In Canaletto's work almost never we see people drawing or painting, and beside the architecture of the city he always animated his compositions with the kind of people / situations he saw or was familiar with.
In Canaletto's work almost never we see people drawing or painting, and beside the architecture of the city he always animated his compositions with the kind of people / situations he saw or was familiar with.
After all he was used to spend time on location to draw/get the material for his paintings, and he reported the reality he was seeing, and made up his own too, at the point that a phantasy jump was taken very much as reality.
And painters, persons drawing, were not part of the environment he was relating to.
Canaletto was inventing and doing by memory his artworks for sure, but he also collected life as it was happening directly on location.
So very rarely we see in his paintings "unusual guests": we see workers, fishermen, priests, tourists going around and appreciating the town, poor people begging or selling stuff (very often chicken, I would say from the size of the cages) on the public street, everyday market.
Somebody drawing at this point was surely an uncommon person, there weren't probably many, and anyway, that was competition.
I have very carefully visually scanned all the more than 800 high quality images (paintings, drawings, etchings) I have available, which are recognizedly been made by Canaletto, in search of somebody drawing or painting in the crowd, and I just came out with a few, the ones you see here on the right.
At this point if we see somebody drawing or painting in one of his works, it could be inferred he wanted to do sort of a self portrait, to represent himself.
A self-representation as a statement (like in the Arch of Constantine image) or very likely a memory: in fact the drawing subjects I found always show a young man, even in the 1755 drawing kid that you may find at the top of the page.
Was he using a Camera Obscura too to record the people? It could have been a useful tool here, maybe.
But what we can infer from the way he drew / painted people and street situations, that he might have been quite fast in getting the atmosphere and putting it on paper, or later on the canvas, would the Camera Obscura help?
But maybe it could have helped in framing the situations, so he could feel them and draw them fast and right, sort of a telephoto lens in phtography, that zooms on things and separates them from the rest.
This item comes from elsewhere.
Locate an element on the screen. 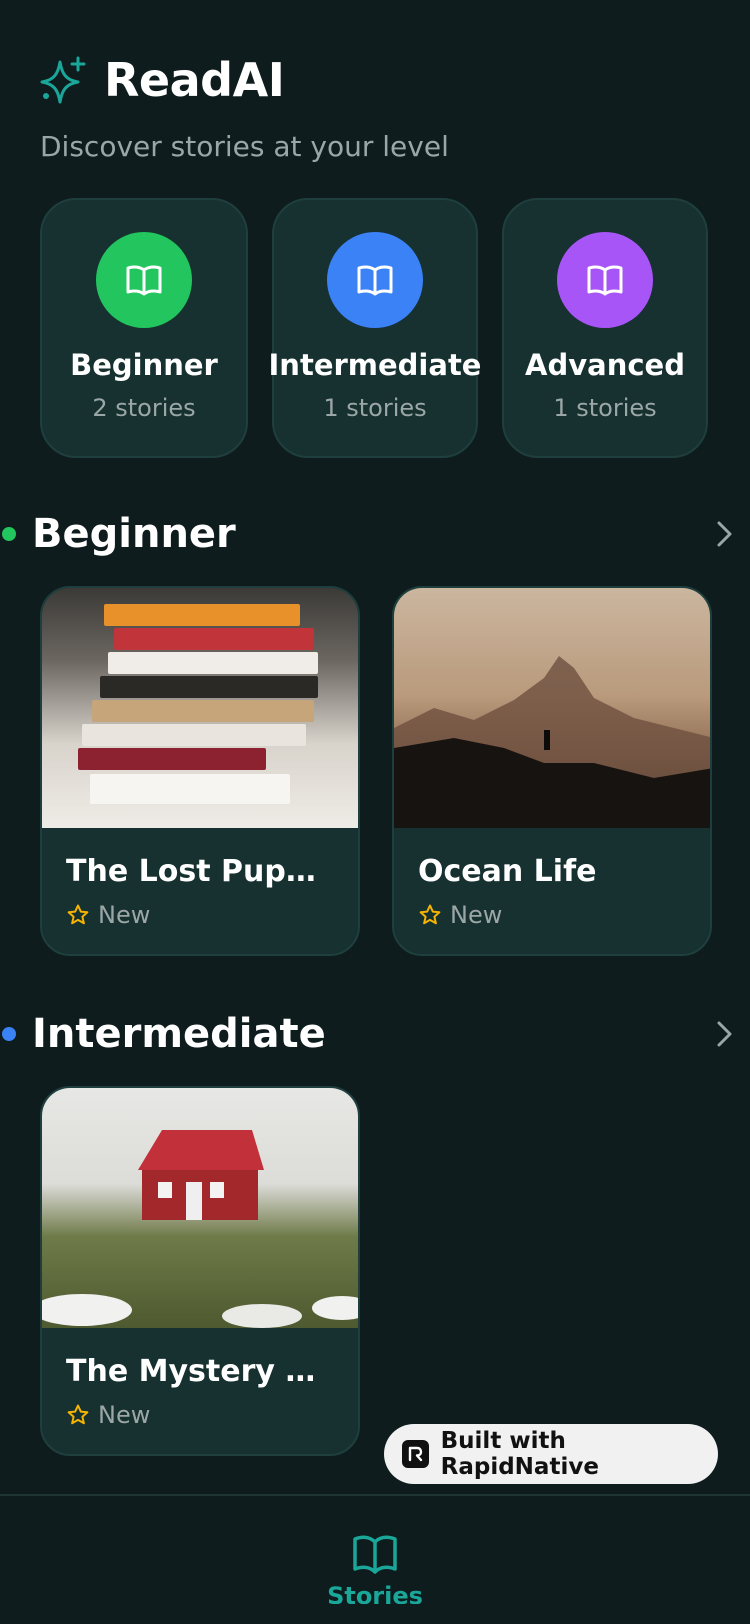 The image size is (750, 1624). level-name: Advanced is located at coordinates (605, 365).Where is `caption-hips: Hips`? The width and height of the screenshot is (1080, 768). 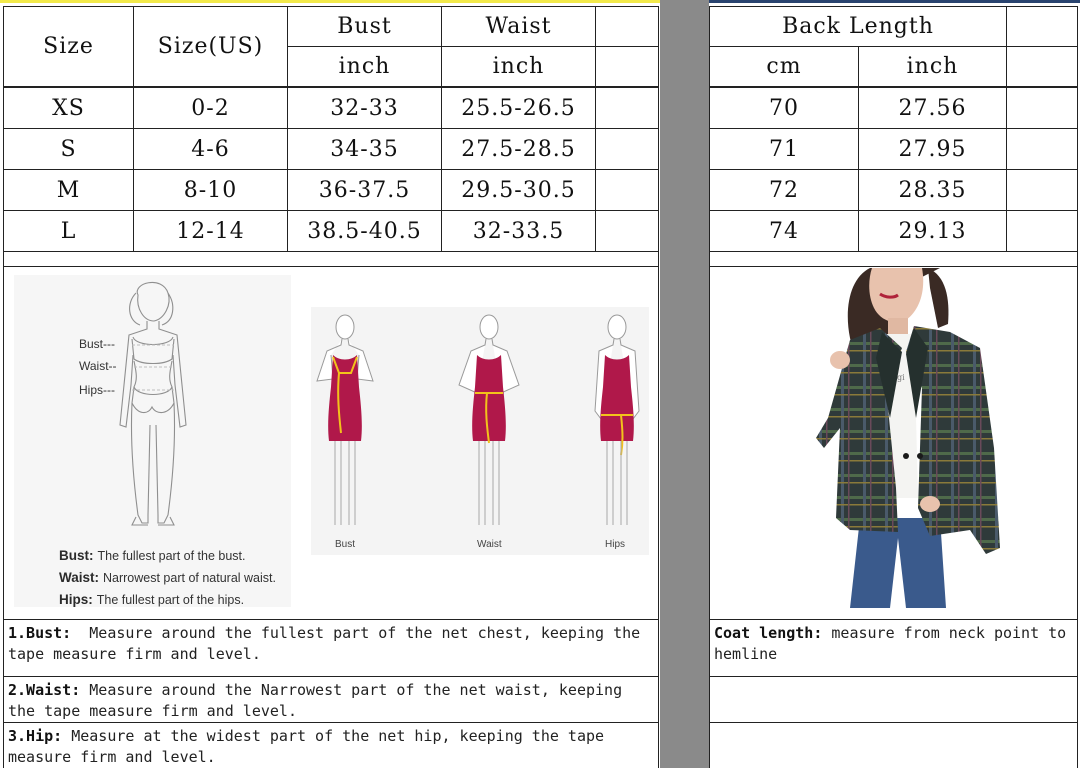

The Camera Obscura in the Museo Correr is provided with what seems to be a short telephoto lens.
Considering the "normal" lens in a "normal camera" is the 50 mm as it is considered in regular 35mm portable cameras, and this value is so radicated to be still used to define lenses with digital cameras nowadays.
What I evaluated considering focal distance, size of the final view etc., and a comparison I found about a regular camera photo and the Camera Obscura equal, the focal lenght can be considered as being around 80mm.
And there we have a short telephoto Camera Obscura to go peek in the details of the surrounding world.